Una folta cornice di pubblico ha partecipato ieri a “Si può vendere in Cina?”, incontro promosso da Confindustria Ceramica in collaborazione con Osservatorio Asia.

L’incontro, che ha visto le relazioni di Alfonso Panzani, Presidente di Confindustria Ceramica, di Giorgio Prodi dell’Università degli Studi di Ferrara, di Romeo Orlandi, Direttore di Osservatorio Asia, Francesco Merloni della Merloni TermoSanitari e di Alberto Forchielli, Presidente di Osservatorio Asia, è stato moderato dal Direttore Generale di Confindustria Ceramica Franco Vantaggi.

Ha introdotto i lavori il presidente Alfonso Panzani, che ha sottolineato l’importanza, per il settore della ceramica italiana, di questo secondo studio presentato insieme a Osservatorio Asia a distanza di circa un anno. “La Cina in pochi anni è diventato il maggiore produttore mondiale di piastrelle di ceramica con oltre 3 miliardi di metri quadrati – afferma Panzani – nel quale decine di milioni di persone hanno stili di vita e di consumo paragonabili a quelli delle più evolute economie mondiali. Questo studio dimostra l’attenzione che il settore rivolge al colosso cinese e a tutta l’area dell’estremo oriente”.
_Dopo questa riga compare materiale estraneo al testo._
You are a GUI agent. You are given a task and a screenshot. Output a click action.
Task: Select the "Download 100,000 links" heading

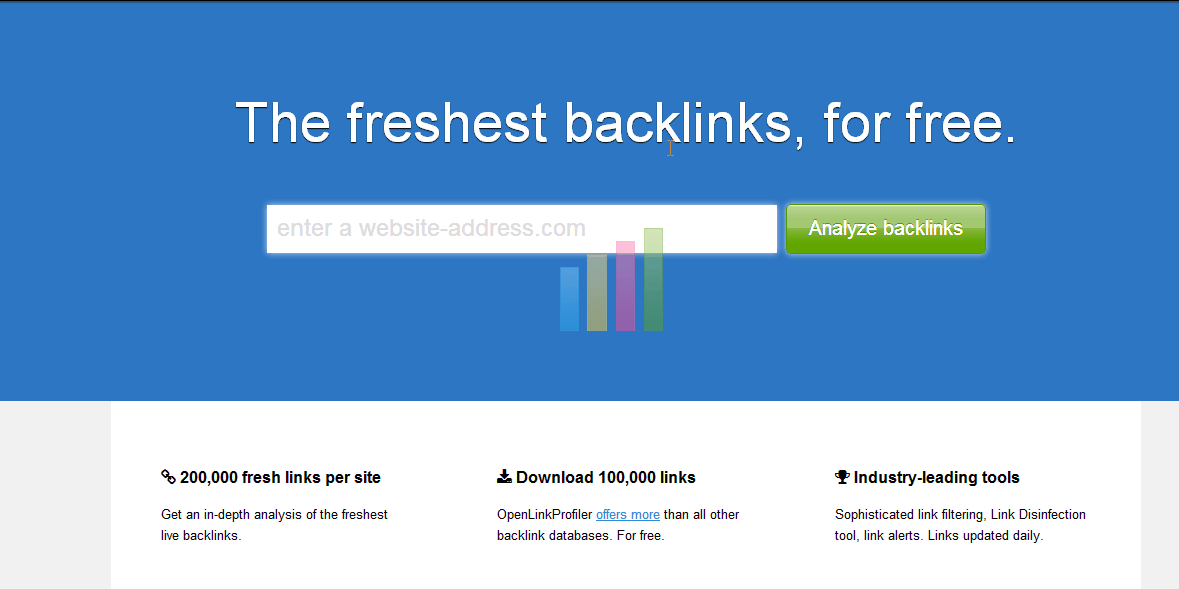(x=606, y=478)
Nel suo intervento, Giorgio Prodi ha illustrato i tratti salienti dello studio, sottolineando che “le vendite di piastrelle italiane in Cina hanno registrato un aumento del +22%, anche se in valore assoluto restano pressoché irrilevanti e superano di poco il milione di metri quadri”. “La produzione nazionale cinese – ha proseguito Prodi – è stata sostenuta da una domanda interna in continua crescita trainata da un settore immobiliare estremamente dinamico anche se frammentato e con differenze enormi tra città e campagne. Non esiste in Cina una rete distributiva del lusso, mentre invece vi è una distribuzione consolidata per il settore della ceramica: dopo la riforma del 2004 – conclude Prodi – è possibile per gli stranieri investire direttamente nella distribuzione superando i vecchi limiti che imponevano una joint-venture con una azienda locale e anche la logistica sta decisamente migliorando”.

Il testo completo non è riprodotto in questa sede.